↓↓↓

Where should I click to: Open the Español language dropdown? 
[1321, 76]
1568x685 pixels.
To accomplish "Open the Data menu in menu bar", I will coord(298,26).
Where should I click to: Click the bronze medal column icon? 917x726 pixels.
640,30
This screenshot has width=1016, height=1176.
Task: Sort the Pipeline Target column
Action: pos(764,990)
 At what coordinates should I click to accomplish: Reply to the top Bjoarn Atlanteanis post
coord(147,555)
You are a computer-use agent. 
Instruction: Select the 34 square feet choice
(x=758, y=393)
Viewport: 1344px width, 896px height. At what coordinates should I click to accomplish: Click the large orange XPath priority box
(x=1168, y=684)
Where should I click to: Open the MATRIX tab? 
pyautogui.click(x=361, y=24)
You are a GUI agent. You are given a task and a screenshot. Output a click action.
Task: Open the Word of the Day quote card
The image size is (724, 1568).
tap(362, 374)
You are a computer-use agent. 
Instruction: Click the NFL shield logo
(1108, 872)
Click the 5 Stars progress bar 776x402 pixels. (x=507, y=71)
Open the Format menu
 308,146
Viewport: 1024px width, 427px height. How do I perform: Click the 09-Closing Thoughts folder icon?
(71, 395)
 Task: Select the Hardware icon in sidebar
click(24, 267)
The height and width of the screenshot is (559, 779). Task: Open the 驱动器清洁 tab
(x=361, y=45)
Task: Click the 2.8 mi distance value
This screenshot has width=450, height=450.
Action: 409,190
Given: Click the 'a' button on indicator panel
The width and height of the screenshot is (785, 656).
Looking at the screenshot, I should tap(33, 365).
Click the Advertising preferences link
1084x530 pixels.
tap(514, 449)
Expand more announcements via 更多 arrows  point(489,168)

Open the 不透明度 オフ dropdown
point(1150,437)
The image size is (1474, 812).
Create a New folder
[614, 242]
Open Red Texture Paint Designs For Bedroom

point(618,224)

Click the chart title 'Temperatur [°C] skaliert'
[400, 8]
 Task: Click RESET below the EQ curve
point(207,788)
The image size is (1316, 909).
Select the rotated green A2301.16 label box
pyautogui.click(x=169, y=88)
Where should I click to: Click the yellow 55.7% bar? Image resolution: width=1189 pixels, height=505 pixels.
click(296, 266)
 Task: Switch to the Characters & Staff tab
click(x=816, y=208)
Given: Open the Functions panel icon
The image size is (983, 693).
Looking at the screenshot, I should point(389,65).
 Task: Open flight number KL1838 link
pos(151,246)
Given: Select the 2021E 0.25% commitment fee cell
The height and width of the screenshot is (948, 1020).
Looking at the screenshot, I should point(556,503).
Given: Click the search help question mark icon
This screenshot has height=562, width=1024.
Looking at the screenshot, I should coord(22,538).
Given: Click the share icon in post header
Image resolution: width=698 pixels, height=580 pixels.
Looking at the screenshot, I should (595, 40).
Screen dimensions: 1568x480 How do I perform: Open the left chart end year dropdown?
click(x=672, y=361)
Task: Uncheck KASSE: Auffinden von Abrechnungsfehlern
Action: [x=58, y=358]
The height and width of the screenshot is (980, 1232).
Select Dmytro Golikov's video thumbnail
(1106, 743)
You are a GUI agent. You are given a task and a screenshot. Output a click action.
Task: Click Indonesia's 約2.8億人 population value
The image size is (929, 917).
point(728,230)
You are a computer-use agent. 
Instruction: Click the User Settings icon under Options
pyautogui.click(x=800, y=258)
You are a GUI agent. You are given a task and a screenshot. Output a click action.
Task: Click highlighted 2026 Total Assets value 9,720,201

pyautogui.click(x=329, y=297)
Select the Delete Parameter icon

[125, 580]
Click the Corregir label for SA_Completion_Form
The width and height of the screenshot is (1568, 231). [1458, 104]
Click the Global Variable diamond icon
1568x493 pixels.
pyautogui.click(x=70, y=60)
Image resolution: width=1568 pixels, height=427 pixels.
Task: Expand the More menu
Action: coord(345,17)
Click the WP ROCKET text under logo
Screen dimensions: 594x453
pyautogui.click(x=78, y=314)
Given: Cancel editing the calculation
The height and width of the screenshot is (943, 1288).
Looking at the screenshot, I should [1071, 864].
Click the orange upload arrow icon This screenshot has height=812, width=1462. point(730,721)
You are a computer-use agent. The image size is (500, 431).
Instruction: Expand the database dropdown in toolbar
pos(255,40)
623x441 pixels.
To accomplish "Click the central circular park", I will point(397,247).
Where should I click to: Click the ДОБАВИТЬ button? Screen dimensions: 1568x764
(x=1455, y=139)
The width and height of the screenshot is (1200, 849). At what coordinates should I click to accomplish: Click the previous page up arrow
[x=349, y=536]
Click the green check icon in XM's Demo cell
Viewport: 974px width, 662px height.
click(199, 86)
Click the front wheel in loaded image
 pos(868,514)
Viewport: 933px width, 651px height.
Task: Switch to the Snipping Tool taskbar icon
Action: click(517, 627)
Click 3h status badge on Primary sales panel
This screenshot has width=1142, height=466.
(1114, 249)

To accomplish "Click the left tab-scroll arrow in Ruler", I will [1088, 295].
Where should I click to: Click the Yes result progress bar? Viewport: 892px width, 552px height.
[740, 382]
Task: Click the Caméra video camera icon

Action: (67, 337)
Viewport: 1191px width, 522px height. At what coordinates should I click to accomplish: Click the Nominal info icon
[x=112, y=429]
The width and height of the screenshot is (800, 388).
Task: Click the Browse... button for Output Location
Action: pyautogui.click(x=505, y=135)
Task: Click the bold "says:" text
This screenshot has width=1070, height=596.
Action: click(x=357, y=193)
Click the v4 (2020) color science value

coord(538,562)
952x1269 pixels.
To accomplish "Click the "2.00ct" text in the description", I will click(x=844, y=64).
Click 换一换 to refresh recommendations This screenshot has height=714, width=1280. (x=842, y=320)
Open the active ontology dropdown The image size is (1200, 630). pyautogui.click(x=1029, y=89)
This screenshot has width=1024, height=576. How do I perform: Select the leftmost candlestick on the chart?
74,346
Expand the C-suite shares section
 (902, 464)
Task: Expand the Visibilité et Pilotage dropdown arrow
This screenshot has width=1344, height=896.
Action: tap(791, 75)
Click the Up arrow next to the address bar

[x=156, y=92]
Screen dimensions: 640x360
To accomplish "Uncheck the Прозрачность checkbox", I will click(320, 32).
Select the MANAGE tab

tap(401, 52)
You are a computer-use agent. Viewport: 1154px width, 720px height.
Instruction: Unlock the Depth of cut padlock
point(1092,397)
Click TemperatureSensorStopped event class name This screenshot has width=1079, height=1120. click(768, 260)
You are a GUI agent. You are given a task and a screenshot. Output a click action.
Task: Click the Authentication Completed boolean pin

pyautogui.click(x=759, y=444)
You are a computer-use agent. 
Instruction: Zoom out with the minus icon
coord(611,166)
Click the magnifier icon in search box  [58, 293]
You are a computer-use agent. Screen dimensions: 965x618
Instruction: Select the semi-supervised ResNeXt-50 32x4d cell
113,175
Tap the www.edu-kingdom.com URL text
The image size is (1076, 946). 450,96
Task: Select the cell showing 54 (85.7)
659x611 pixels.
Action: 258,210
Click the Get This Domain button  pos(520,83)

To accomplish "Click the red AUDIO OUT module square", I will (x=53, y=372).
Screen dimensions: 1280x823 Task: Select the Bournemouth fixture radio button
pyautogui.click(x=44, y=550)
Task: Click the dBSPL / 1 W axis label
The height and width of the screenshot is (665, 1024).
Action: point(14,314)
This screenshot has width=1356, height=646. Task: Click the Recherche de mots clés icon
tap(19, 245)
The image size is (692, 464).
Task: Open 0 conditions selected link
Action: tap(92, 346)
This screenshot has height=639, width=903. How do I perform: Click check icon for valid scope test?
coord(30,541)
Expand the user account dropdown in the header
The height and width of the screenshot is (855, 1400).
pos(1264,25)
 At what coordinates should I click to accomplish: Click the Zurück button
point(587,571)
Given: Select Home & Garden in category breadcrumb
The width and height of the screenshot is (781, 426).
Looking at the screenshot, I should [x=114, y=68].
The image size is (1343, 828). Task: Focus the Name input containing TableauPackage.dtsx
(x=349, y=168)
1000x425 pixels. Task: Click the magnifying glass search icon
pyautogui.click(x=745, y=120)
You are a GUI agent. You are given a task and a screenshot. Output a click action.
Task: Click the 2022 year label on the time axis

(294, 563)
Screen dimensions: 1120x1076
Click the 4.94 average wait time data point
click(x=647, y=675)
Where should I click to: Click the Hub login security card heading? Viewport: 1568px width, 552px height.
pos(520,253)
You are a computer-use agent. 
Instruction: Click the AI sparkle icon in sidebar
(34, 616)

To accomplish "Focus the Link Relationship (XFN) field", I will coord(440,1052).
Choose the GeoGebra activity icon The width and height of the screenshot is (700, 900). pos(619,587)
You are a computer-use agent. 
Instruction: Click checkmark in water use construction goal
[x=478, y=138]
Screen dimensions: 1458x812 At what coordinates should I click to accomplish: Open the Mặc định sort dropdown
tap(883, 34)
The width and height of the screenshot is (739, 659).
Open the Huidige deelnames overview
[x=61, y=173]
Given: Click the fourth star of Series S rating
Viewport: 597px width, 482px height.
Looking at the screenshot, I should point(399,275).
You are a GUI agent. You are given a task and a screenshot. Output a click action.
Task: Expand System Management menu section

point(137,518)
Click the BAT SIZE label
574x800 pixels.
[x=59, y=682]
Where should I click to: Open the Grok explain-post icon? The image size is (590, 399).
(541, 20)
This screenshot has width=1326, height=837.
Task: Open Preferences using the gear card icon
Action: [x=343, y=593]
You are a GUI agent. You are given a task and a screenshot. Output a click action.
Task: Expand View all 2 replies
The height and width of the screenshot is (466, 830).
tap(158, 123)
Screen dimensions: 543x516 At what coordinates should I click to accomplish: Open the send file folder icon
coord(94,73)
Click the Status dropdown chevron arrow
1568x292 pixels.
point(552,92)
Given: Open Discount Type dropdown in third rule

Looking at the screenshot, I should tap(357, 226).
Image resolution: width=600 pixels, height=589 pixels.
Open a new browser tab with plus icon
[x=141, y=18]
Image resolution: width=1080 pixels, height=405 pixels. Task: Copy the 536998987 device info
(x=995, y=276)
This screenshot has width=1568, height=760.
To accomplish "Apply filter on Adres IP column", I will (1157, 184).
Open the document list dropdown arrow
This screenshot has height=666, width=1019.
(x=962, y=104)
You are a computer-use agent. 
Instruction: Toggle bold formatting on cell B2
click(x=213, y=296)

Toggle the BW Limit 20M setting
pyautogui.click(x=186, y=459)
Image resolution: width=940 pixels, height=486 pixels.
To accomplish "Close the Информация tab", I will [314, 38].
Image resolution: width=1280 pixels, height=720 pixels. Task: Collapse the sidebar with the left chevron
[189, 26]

↑↑↑

Look over the records above and filter for each line with the word "header".

> [FINISHED TASK]:
Given: Click the share icon in post header
Expand the user account dropdown in the header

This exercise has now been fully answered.